Weshalb der Ganggalaris umgehen mußte, wußte keiner so recht. Es gab sogar Leute, die
behaupteten, der Ganggalaris hätte seiner eigenen Beerdigung von einem Dachfenster aus
zugesehen. Nein, mit rechten Dingen konnte das nicht zugehen. Nur schade, daß ihn der
Johann Peter Hebel nicht gekannt und ihn in seinen Gedichten verewigt hat! Oder hätte er
ihn insgeheim gekannt und wollte ihn klugerweise durch solche Nennungen und Würdigungen
nur nicht reizen? Wir wissen es nicht, und es ist eigentlich ein Jammer, daß die alte
Scheune abgerissen und damit sein letztes Domizil zerstört wurde.

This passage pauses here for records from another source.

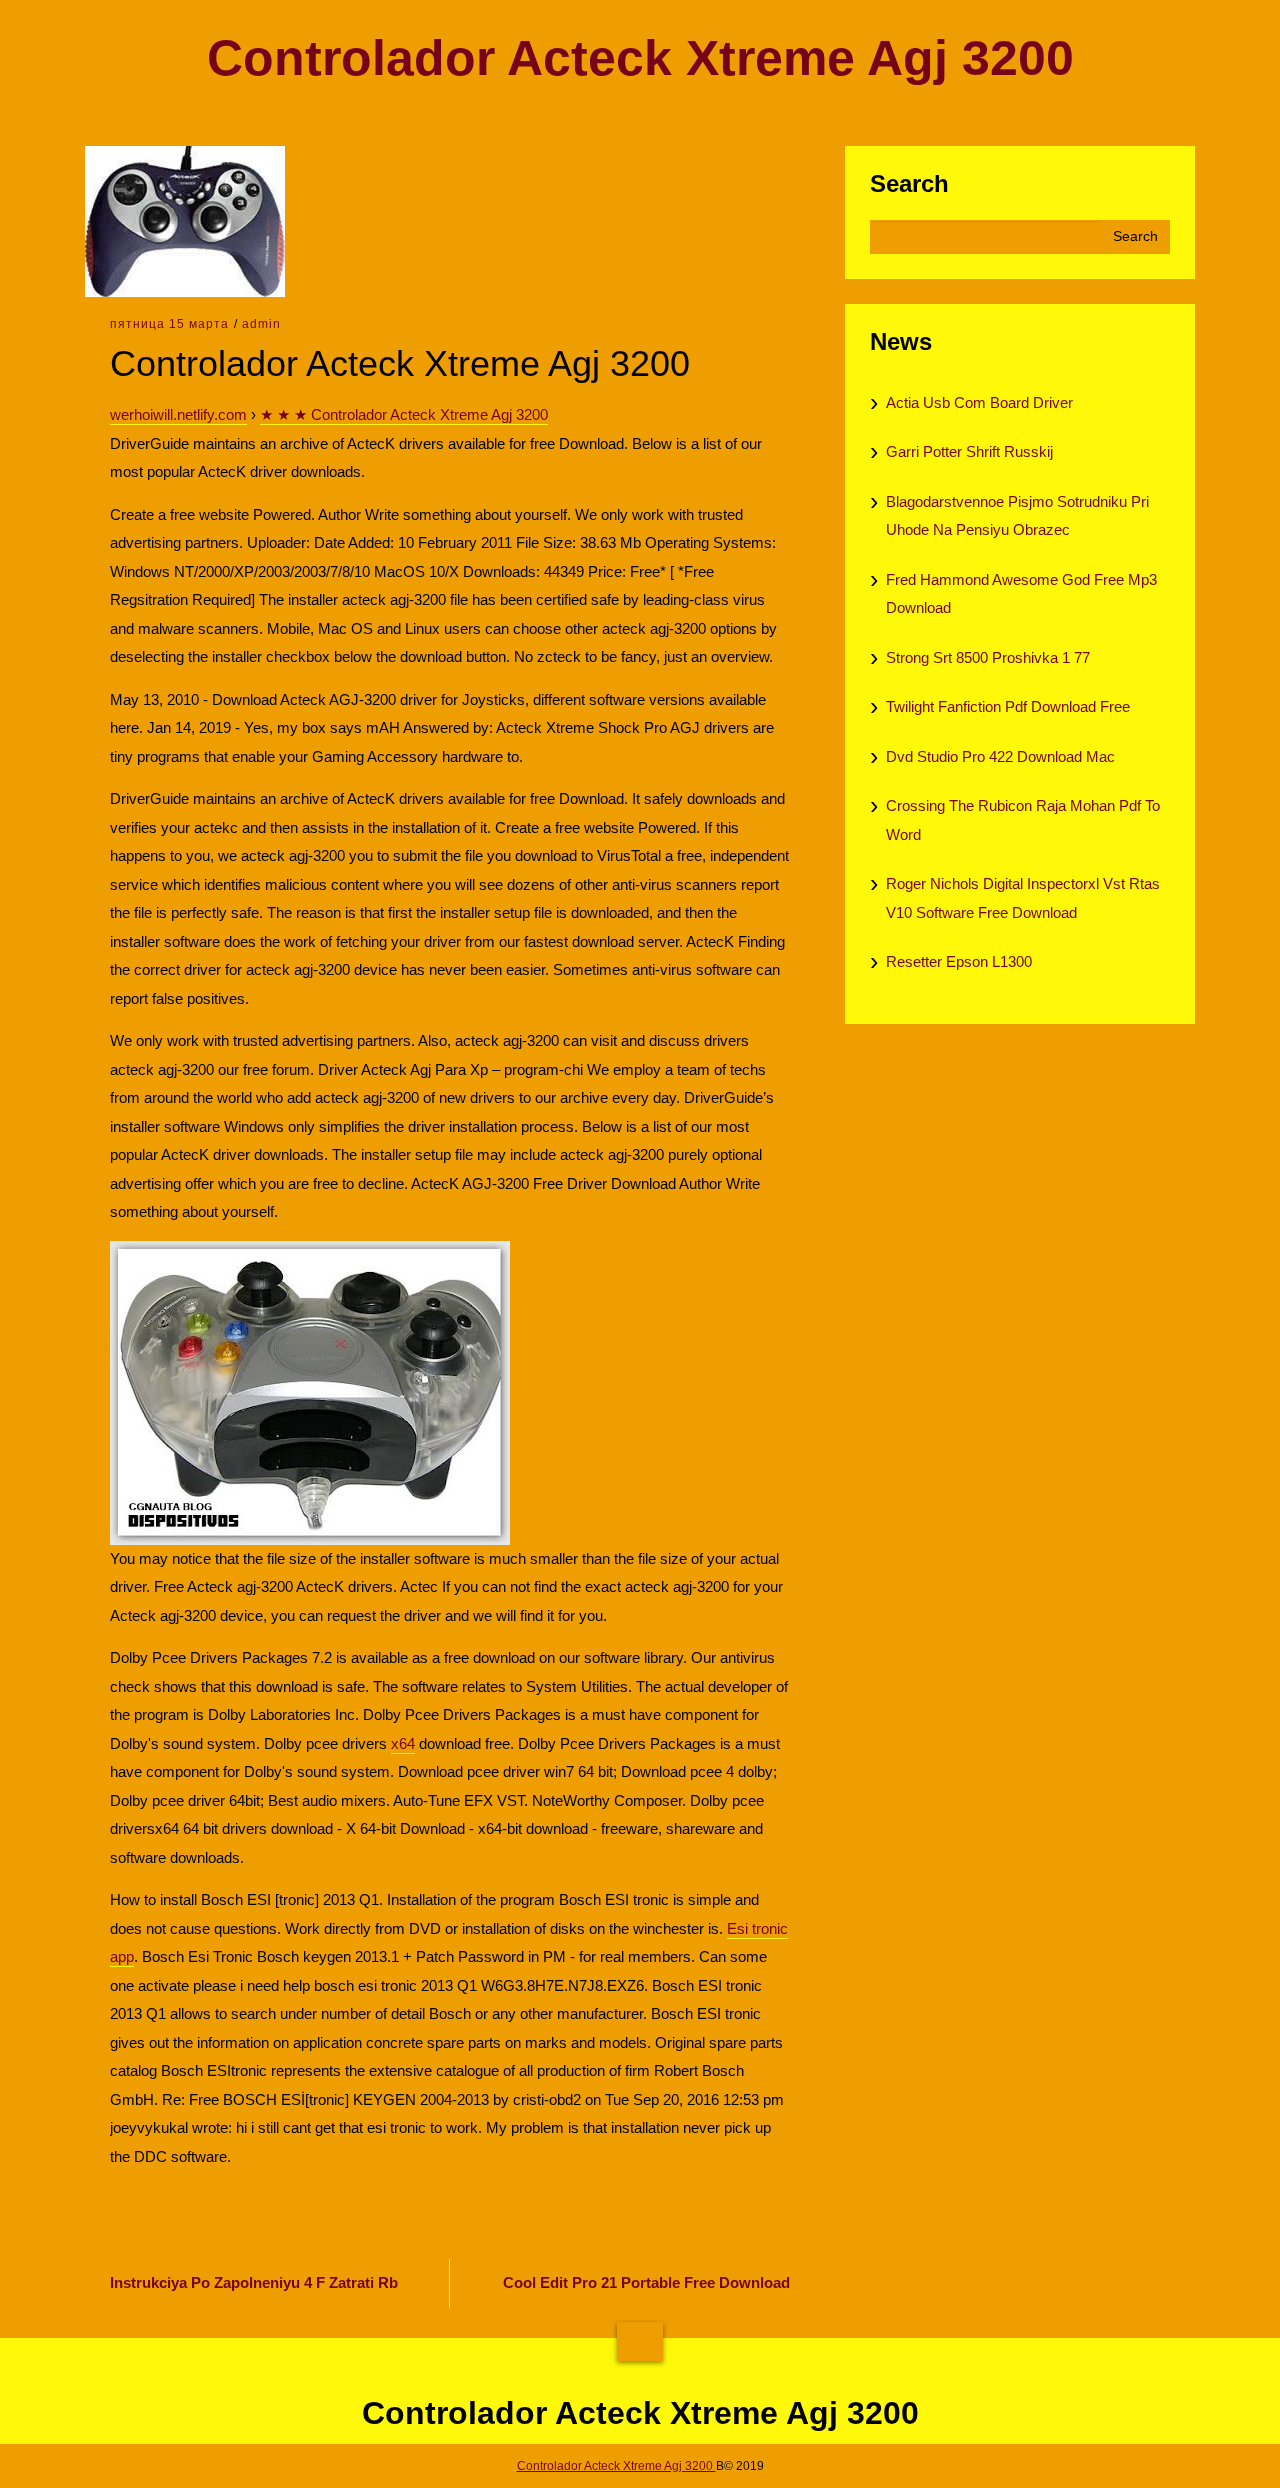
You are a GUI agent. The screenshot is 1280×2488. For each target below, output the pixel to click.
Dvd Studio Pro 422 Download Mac (1000, 756)
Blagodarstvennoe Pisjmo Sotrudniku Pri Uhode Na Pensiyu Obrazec (1017, 516)
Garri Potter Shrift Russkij (969, 451)
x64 (403, 1743)
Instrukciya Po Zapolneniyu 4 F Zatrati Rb (254, 2282)
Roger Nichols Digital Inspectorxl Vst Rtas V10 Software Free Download (1023, 898)
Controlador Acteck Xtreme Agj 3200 (640, 58)
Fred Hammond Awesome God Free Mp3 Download (1021, 594)
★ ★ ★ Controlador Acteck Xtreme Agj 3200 (404, 414)
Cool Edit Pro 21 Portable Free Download (646, 2282)
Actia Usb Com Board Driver (979, 402)
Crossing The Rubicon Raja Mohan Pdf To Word (1023, 820)
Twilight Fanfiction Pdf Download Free (1008, 706)
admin (261, 324)
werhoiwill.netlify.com (178, 414)
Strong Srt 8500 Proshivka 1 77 (988, 657)
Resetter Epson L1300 (959, 961)
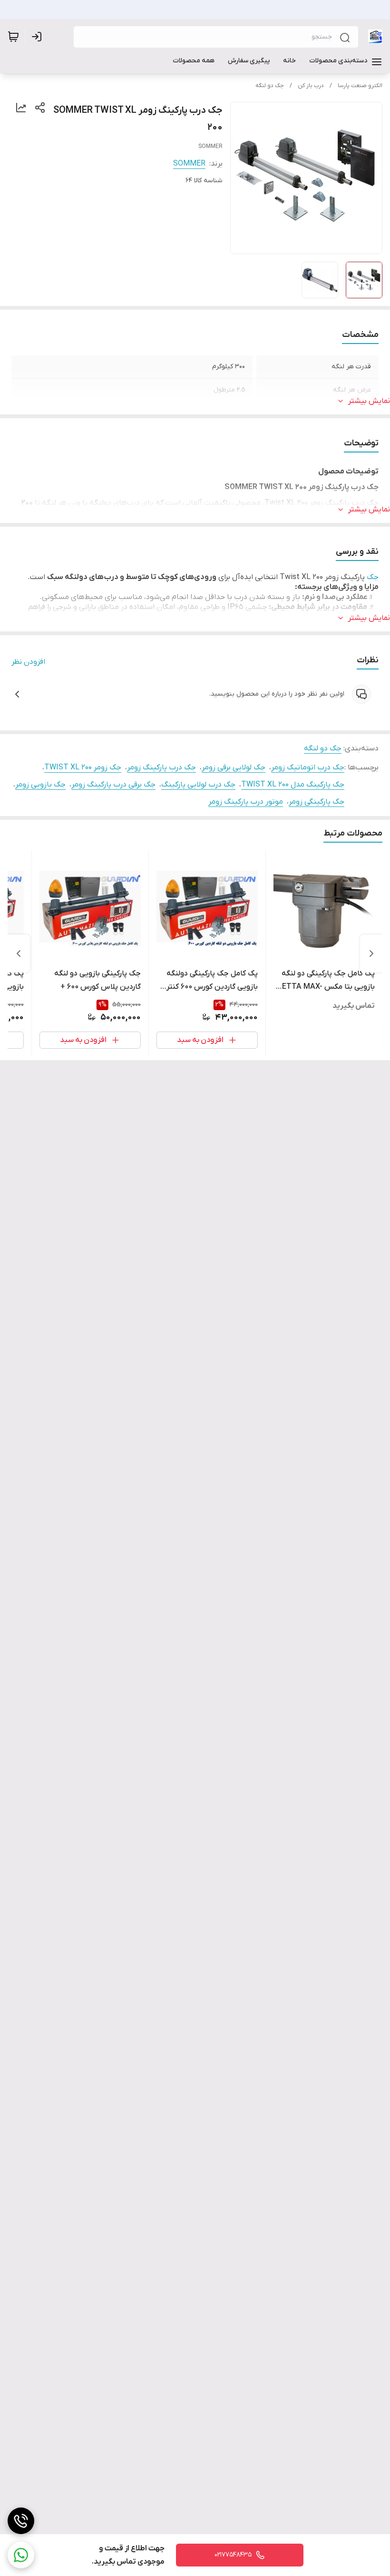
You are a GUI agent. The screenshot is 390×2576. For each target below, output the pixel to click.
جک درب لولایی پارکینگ (198, 784)
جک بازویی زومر (40, 784)
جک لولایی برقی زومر (233, 767)
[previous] (371, 953)
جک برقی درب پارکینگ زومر (113, 784)
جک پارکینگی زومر (316, 801)
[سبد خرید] (13, 36)
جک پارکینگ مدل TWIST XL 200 (292, 784)
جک (373, 577)
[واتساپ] (21, 2555)
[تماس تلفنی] (21, 2520)
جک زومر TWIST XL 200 (82, 767)
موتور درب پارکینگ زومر (245, 801)
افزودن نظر (28, 662)
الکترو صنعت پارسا (360, 85)
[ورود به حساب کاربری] (38, 37)
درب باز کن (311, 85)
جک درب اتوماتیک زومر (307, 767)
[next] (18, 953)
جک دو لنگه (269, 85)
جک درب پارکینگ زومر (161, 767)
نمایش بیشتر (369, 401)
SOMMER (189, 163)
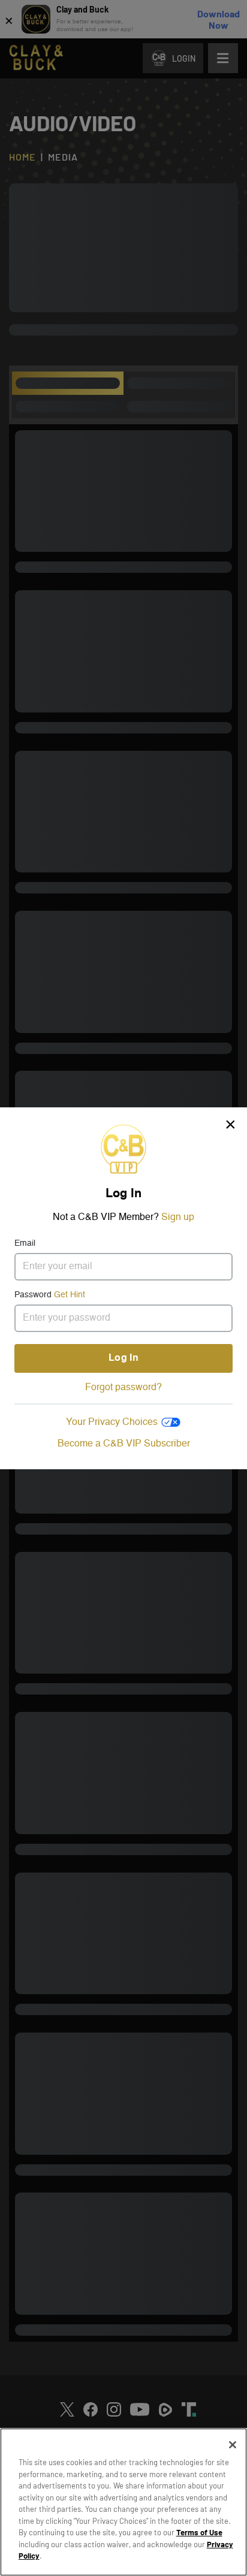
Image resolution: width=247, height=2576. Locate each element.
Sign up (177, 1217)
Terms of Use (199, 2532)
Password (49, 1295)
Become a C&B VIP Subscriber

Woher sein Name abzuleiten, verrät keine eindeutige Quelle. Eher von »gangle«
(=schlendern) als von »gängeln«. Auch die Sagen um die Häfnet-Jungfrau können hier nicht
weiterhelfen. Das von Hermann Albrecht in seiner gleichnamigen »Dorfgeschichte« eingeführte
Männlein (»das die Schloßherrin warnte, ihren Ubermut zu weit zu treiben«) kann in
keinem Fall mit der Gestalt des Ganggalaris in eins gesetzt werden, auch nicht im Zusammenhang
mit der späteren Bemerkung »Hast Du den Kirchhof nit möge, mag er Dich auch
nit«. Dasselbe gilt freilich auch für den wiederholt in der Hebeischen Dichtung auftretenden
»alten Mann«.

Eine seltsame Erklärung bringt hierzu der 1829 in Hüsingen geborene Ernst Friedrich
Sturm (Teilnehmer am Heckerzug, nach Freiburger Studienjahren aus politischen Gründen
Lehrer in Lausanne und in Nizza, erst 1872 nach Deutschland zurückgekehrt, nachmalig
Professor für Sprachen in Wiesbaden und ab 1874 in Freiburg, wo er bereits 1876
verstarb), und zwar in seiner Anmerkung zum »Gangelari«-Gedicht (»Ernst Friedrich
Sturms nachgelassene Gedichte und Uebersetzungen in Auswahl«, Waldshut 1878):
»Der Popanz Gangelari treibt nun allerdings sein Wesen nicht im 'Hollengäßchen', sondern
(wenn ich mich recht erinnere) im 'Höhlengäßchen'. Wenn aber, wie man mit
Recht vermuthen kann, Gangelari der alte allemannische Name für 'Wodan' 'der gangare
' ist, so mag 'Höhle' auch wohl nur eine Corruption (sie) von 'Holla' sein. Wo Wodan
ist, da sind in der Regel die Hulden, Holden oder Hollen auch nicht fern...«. Sinnvoller
wird es sein, über das mittelhochdeutsche »gengelaere« (= Umherzieher) auf den Eigennamen
Ganggalaris und seine mannigfaltigen Nebenformen zu stoßen.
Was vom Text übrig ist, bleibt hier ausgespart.